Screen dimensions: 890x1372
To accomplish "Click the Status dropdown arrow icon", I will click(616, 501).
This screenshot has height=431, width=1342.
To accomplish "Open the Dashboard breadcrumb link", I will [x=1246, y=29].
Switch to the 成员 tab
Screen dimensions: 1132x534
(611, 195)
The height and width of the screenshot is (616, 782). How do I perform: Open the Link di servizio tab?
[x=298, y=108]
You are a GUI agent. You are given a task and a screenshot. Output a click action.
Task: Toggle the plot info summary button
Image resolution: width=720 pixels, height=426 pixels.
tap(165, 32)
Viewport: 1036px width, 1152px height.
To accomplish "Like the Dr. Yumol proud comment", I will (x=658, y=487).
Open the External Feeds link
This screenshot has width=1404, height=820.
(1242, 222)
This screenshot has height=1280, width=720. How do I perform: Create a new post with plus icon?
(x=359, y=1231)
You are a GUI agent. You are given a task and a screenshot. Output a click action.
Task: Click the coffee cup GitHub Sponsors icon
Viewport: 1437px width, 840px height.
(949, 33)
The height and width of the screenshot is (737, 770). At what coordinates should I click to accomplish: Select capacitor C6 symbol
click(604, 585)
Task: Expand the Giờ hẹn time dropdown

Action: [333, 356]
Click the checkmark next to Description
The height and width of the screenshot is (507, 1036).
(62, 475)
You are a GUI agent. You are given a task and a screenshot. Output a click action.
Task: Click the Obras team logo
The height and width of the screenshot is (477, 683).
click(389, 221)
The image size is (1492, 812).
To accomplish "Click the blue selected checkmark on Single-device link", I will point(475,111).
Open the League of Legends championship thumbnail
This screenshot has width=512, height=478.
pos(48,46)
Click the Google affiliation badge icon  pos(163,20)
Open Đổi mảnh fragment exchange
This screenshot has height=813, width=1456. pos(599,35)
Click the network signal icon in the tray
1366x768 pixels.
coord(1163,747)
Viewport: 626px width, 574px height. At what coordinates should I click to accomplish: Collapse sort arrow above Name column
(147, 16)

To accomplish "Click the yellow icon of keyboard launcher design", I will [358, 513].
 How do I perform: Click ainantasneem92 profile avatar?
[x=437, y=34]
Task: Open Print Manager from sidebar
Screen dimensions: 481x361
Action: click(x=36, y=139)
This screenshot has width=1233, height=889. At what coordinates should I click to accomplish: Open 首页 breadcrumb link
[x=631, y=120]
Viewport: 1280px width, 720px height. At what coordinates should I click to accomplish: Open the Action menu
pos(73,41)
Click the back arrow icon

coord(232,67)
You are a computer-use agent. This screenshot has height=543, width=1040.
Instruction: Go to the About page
════════════════════
### What you are asked to do
All records above are to be returned exactly as given.

### Your solution
Screen dimensions: 890x1372
To accomplish "Click the Status dropdown arrow icon", I will click(616, 501).
This screenshot has height=431, width=1342.
To accomplish "Open the Dashboard breadcrumb link", I will [x=1246, y=29].
Switch to the 成员 tab
Screen dimensions: 1132x534
(611, 195)
The height and width of the screenshot is (616, 782). How do I perform: Open the Link di servizio tab?
[x=298, y=108]
You are a GUI agent. You are given a task and a screenshot. Output a click action.
Task: Toggle the plot info summary button
Image resolution: width=720 pixels, height=426 pixels.
tap(165, 32)
Viewport: 1036px width, 1152px height.
To accomplish "Like the Dr. Yumol proud comment", I will (x=658, y=487).
Open the External Feeds link
This screenshot has width=1404, height=820.
(1242, 222)
This screenshot has height=1280, width=720. How do I perform: Create a new post with plus icon?
(x=359, y=1231)
You are a GUI agent. You are given a task and a screenshot. Output a click action.
Task: Click the coffee cup GitHub Sponsors icon
Viewport: 1437px width, 840px height.
(949, 33)
The height and width of the screenshot is (737, 770). At what coordinates should I click to accomplish: Select capacitor C6 symbol
click(604, 585)
Task: Expand the Giờ hẹn time dropdown

Action: [333, 356]
Click the checkmark next to Description
The height and width of the screenshot is (507, 1036).
(62, 475)
You are a GUI agent. You are given a task and a screenshot. Output a click action.
Task: Click the Obras team logo
The height and width of the screenshot is (477, 683).
click(389, 221)
The image size is (1492, 812).
To accomplish "Click the blue selected checkmark on Single-device link", I will point(475,111).
Open the League of Legends championship thumbnail
This screenshot has width=512, height=478.
pos(48,46)
Click the Google affiliation badge icon  pos(163,20)
Open Đổi mảnh fragment exchange
This screenshot has height=813, width=1456. pos(599,35)
Click the network signal icon in the tray
1366x768 pixels.
coord(1163,747)
Viewport: 626px width, 574px height. At what coordinates should I click to accomplish: Collapse sort arrow above Name column
(147, 16)

To accomplish "Click the yellow icon of keyboard launcher design", I will [358, 513].
 How do I perform: Click ainantasneem92 profile avatar?
[x=437, y=34]
Task: Open Print Manager from sidebar
Screen dimensions: 481x361
Action: click(x=36, y=139)
This screenshot has width=1233, height=889. At what coordinates should I click to accomplish: Open 首页 breadcrumb link
[x=631, y=120]
Viewport: 1280px width, 720px height. At what coordinates should I click to accomplish: Open the Action menu
pos(73,41)
Click the back arrow icon

coord(232,67)
You are a computer-use agent. This screenshot has height=543, width=1040.
Instruction: Go to the About page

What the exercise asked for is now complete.